- What the task asks -
All that is wanted is an exact copy of the line containing "The image size is (1032, 587)." and the lines after it, through the end of the records.

- Available records -
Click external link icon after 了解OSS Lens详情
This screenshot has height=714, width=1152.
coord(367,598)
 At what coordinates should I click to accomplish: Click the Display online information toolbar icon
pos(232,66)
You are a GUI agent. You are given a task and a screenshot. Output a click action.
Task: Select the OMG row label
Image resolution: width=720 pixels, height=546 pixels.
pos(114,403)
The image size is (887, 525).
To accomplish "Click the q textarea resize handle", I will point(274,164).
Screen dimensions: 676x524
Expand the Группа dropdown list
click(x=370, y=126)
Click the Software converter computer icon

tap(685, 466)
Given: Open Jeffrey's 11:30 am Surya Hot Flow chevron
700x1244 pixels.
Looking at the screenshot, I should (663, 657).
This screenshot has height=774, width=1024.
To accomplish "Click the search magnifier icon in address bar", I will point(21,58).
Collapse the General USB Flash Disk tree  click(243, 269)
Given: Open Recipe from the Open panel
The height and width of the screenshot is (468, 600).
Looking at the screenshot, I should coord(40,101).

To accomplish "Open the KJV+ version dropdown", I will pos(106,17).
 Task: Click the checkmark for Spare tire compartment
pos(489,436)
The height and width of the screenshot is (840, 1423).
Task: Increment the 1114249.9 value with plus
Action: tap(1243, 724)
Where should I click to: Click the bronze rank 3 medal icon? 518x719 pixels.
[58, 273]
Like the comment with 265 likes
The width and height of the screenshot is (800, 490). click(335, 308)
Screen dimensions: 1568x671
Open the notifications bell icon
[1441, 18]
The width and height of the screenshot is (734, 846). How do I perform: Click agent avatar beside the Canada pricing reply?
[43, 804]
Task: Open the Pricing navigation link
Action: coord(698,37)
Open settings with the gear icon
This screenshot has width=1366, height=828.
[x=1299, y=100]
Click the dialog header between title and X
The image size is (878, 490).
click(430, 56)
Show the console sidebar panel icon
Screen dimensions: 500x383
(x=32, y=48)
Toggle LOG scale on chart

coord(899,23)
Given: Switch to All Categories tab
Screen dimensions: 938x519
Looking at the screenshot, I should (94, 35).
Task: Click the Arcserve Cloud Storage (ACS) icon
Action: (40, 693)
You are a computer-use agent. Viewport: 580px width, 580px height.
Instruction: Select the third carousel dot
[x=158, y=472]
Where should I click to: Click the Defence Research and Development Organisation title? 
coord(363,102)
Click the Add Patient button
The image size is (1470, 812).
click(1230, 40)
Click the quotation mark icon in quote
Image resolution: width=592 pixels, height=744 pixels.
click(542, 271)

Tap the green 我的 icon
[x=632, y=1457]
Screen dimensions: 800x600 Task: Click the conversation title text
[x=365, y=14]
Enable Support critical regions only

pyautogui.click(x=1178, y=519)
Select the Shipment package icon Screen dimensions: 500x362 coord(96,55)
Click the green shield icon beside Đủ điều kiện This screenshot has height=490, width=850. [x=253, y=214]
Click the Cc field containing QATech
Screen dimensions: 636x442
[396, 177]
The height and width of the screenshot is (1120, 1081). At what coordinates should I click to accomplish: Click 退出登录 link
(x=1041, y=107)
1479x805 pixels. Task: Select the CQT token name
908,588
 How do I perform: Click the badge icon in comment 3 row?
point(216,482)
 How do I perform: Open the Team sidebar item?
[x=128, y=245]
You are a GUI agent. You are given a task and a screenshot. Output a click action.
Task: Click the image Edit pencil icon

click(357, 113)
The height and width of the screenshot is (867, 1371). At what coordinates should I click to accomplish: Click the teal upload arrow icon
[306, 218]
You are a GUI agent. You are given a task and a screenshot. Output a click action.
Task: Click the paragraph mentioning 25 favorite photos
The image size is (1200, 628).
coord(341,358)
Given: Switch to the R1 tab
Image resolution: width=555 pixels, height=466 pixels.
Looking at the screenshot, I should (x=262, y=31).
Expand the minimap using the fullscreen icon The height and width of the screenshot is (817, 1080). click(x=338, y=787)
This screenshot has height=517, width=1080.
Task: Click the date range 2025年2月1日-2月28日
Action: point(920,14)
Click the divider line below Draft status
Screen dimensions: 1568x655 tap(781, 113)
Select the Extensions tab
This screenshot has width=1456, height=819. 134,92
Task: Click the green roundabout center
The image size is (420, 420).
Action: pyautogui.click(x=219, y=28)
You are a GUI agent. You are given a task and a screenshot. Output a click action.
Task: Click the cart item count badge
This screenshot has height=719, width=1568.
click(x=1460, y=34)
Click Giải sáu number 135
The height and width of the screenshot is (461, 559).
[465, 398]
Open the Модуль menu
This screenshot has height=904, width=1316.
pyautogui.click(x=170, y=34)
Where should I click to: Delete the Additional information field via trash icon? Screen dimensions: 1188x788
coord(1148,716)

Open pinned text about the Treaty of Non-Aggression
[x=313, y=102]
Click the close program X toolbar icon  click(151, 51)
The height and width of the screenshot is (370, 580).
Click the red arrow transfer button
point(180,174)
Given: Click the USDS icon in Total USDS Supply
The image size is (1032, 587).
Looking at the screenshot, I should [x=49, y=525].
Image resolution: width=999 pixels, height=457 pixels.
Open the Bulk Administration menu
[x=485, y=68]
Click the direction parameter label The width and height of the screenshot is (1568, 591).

- Your solution -
The image size is (1032, 587).
Looking at the screenshot, I should [x=49, y=525].
Image resolution: width=999 pixels, height=457 pixels.
Open the Bulk Administration menu
[x=485, y=68]
Click the direction parameter label The width and height of the screenshot is (1568, 591).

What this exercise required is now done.